広域計画策定委員会リニア広域計画の原案を牧野連合長に提出

リニア中央新幹線

[ 2011年 1月 7日 金曜日 9時06分 ]

 南信州広域連合の広域計画策定委員会(羽場睦美委員長、23人)は6日、リニア将来構想検討会議が昨年策定した「リニア将来ビジョン」を具体化していくため、先ずは調査研究プロジェクトを盛り込んだ「第3次広域計画」(2011―15年度)の原案をまとめ、牧野光朗連合長に提出した。
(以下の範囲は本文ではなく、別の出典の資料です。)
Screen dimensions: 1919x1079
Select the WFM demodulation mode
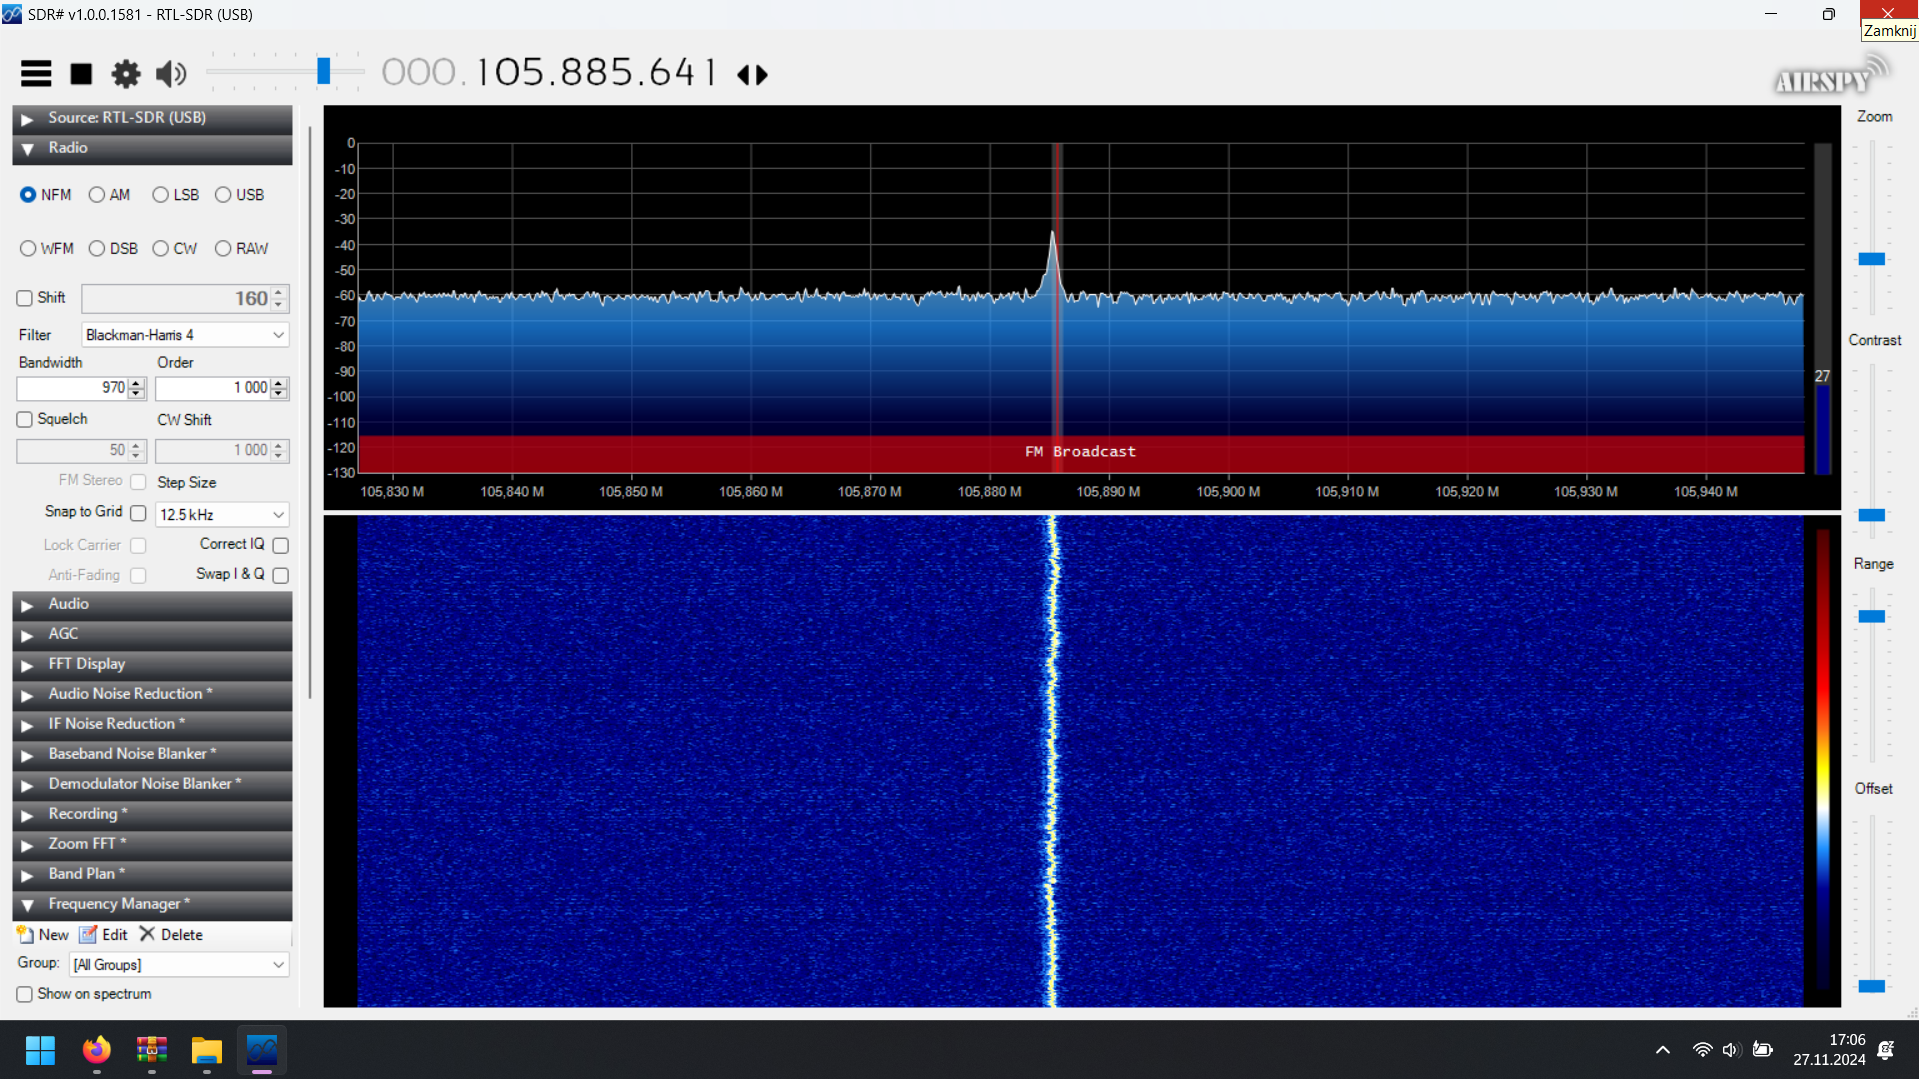pyautogui.click(x=28, y=248)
16年後の開業を目指すリニア中央新幹線や、7年以内(平成20年代後半)の全線開通を目指す三遠南信自動車道を見据え、南信州地域が一体となって戦略的に地域づくりを推進する初期5カ年計画と位置づけている。

 第3次広域計画は、広域連合が従前から取り組んでいるごみや消防、介護認定などの事務事業に加え、今回新たに広域的な重要課題の調査研究に関する「調査研究プロジェクト」を盛り込んだ。リニア将来ビジョンで示された将来の地域像を、広域計画でも将来の地域像と定めるとともに、その実現に向けた調査研究に取り組んでいく。
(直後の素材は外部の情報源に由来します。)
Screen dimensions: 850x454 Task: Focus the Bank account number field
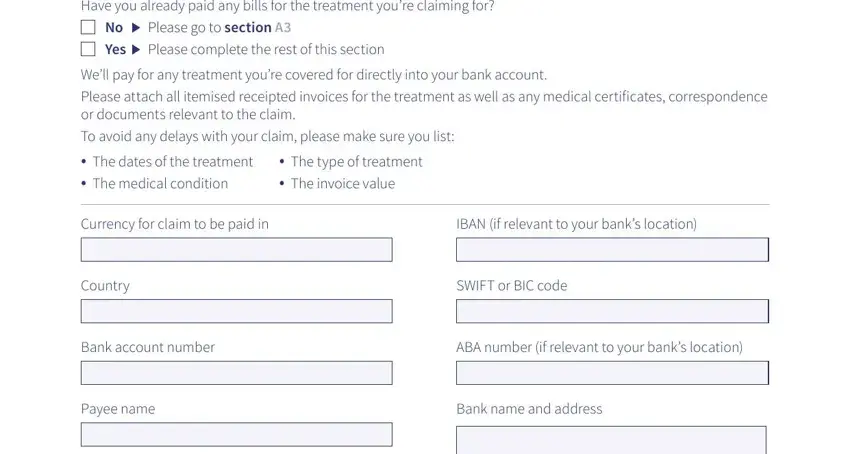tap(236, 373)
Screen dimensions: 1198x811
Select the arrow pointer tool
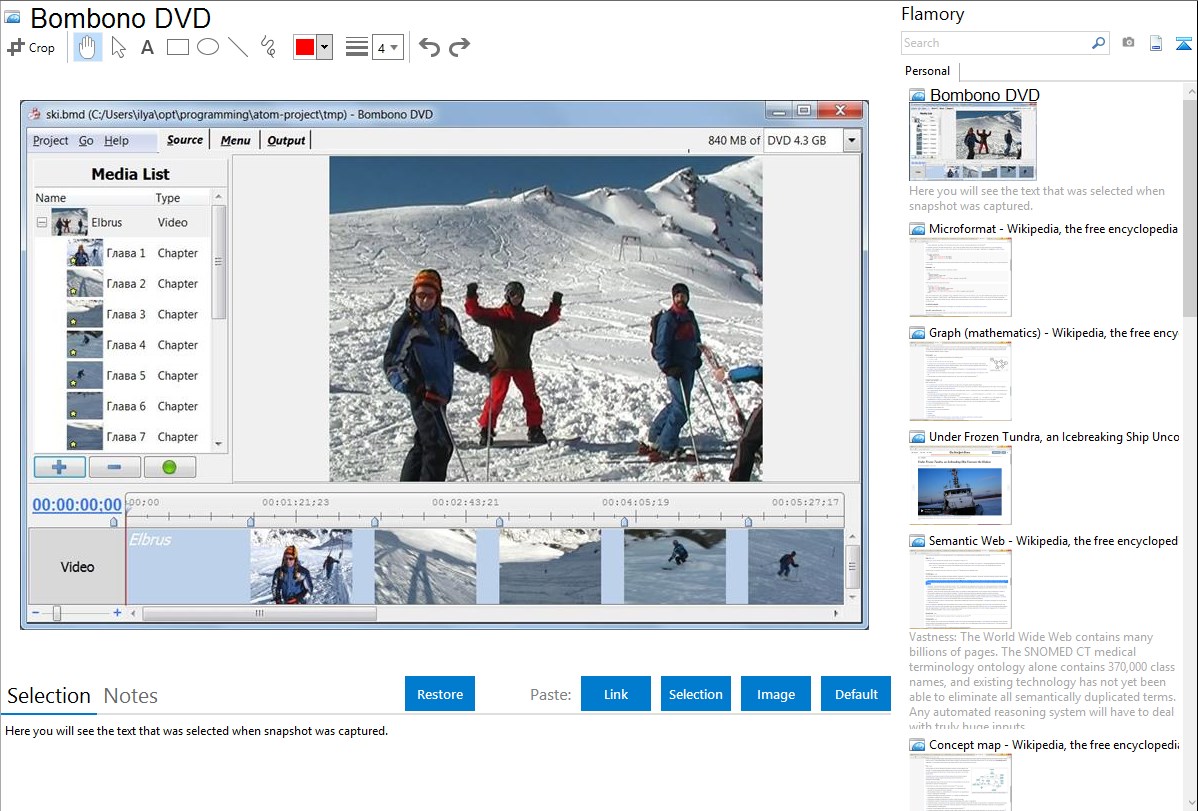(x=118, y=47)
 また、人口減少や少子高齢化、経済のグローバル化などの「地域全体の危機的状況」に対処し、持続可能な地域づくりを実現していくため、定住自立圏構想と広域連合が両輪となって一体的な政策連携と地域政策の推進を図っていく。

 将来の地域像を実現するために、初期5カ年計画の目標として「5つの地域づくり」=図参照=を掲げた。「暮らし・環境・産業・景観」「福祉・医療・自己実現」「基盤整備・交通・防災」「教育・国際化」「地域づくり・コミュニティ」の内容。多様な主体による役割分担と協働により「5つの地域づくり」のもと、歴史や伝統、文化、自然などを継承しながら、質の高い、世界的な魅力を持つ地域づくりを進めていく。

 調査研究プロジェクトは、広域連合のほか、市町村や民間組織の協力も得ながら、役割分担して進める。想定されるプロジェクトの主な内容として▽地域間を結ぶ交通体系・交通アクセス▽景観の整備、土地利用(ゾーニング)▽飯田版の高等教育機関の設置▽地域全体の医療体制▽研究開発型企業の誘致▽低炭素、資源循環、環境配慮の地域づくり▽県境を越えた広域連携▽国際感覚を持つ人材の育成▽地域資源を活用した地域ブランドの確立▽若者、女性、外国人が参画する地域づくり―などを例示している。

 県飯田合同庁舎で開いた第3回広域計画策定委員会で羽場委員長は「従来の事務組合的なものに加え、今一歩、足を踏み出して地域の課題に挑戦していきたい。予算も限られた中でどう取り組んでいくか調査研究に取り組んでいく必要がある」と指摘。牧野連合長は「今まさに、地域の総合力をもって対処していかなければならない状況。一体的な地域経営の視点から、広域連合が地域政策をより積極的に推進していきたい」とあいさつした。

 まとまった広域計画の原案は、7日から31日までパブリックコメントを行い、地域住民の意見を聞いたうえで、広域連合会議で議案として2月23日の連合議会定例会に提出、議決を得て4月1日から施行する。